From Sola Ojo, Kaduna
A chieftain of the governing All Progressives Congress (APC), Dr Jibril Tafida, has described the Socio-Economic Rights and Accountability Project (SERAP)’s 7-day ultimatum to the National Assembly on the planned spending of N110billion on cars and palliative as “treacherous unfairness”.
SERAP had issued the Senate President and Speaker of the House of Representatives a seven-day ultimatum to drop what it termed a scandalous plan to spend N40 billion on 465 exotic and bulletproof cars for members and principal officials, and N70 billion as palliative for new members.
Tafida in a statement Sunday night said SERAP’s threat, as a “hitherto exceptionally respected governance watchdog is most unfortunate and devastating to those desirous of the best obtainable security and comfort for the federal parliamentarians who are the de facto producers of democratic governance and prosperity”.
Tafida further expressed dismay over the stand of SERAP that the parliamentarians don’t deserve such a class of security devices and basic comforts, arguing that the security situation in the Country calls for such vehicles.
“In a country that over the last decade showed instances of parliamentarians being kidnapped and ransom paid for their release. Such a situation would unsettle the operators of the engine room of democratic governance for the discharge of their duties and responsibilities as required by the law”, he said.
“If the lawmakers are completely exposed to the enduring storms of insecurity in the Country, it would imply that over 200 million Nigerians are completely insecure”, he argued.
Tafida noted that foreign investors would be convincingly scared if the status quo is upheld, adding that “they would say, only a mad investor would want to waste his money in a country where even top echelon of governance can be kidnapped or killed as hawk feast on chicks”.

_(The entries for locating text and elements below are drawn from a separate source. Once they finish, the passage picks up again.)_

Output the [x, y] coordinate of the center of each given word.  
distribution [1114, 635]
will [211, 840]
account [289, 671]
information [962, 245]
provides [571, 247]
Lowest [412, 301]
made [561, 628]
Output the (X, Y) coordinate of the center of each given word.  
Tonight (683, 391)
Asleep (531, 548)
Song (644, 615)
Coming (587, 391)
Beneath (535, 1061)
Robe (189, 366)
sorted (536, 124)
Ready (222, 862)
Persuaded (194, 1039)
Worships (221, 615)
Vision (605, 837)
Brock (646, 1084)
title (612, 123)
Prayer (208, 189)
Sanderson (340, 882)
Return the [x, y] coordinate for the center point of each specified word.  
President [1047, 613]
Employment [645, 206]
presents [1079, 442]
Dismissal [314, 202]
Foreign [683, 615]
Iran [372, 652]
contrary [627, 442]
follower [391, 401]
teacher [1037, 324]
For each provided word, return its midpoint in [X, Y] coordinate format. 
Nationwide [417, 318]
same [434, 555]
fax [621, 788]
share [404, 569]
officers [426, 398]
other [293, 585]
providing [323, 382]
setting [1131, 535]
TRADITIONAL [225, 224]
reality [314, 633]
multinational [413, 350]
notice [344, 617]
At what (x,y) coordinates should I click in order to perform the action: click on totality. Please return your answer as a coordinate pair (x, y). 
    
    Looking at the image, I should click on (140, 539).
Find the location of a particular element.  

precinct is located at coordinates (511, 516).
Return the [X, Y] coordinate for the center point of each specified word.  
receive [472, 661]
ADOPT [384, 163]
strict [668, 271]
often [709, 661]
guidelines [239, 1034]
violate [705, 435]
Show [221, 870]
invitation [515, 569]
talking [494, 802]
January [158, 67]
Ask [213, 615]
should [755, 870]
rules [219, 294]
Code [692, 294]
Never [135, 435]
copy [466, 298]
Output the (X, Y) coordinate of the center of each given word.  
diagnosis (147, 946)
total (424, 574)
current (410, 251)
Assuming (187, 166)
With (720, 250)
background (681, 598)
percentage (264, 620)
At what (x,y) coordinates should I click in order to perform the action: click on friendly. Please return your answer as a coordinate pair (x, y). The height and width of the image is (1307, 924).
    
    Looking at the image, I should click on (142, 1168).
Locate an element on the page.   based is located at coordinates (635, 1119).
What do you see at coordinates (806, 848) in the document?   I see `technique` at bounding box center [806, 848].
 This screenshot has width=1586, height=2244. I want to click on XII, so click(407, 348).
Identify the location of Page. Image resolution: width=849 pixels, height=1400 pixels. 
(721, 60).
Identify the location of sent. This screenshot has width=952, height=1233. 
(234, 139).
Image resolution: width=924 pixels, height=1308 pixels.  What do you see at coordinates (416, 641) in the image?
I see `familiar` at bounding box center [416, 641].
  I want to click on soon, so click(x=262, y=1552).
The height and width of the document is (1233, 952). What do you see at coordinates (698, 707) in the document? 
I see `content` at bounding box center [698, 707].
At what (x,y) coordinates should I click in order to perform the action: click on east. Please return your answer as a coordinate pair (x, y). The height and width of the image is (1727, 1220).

The APC stalwart said it was “most devastating to note that SERAP could not spew bile, or chose not to do so for whatever reasons, over the hundreds of billions of Naira drained on the entire education sector with a pathetically incommensurate development to show
“The ultimatum, therefore, only exposes SERAP’s treacherous unfairness against Nigeria’s federal parliament and, indeed, Nigerian democracy, as if it is doing a hatchet job”, he said.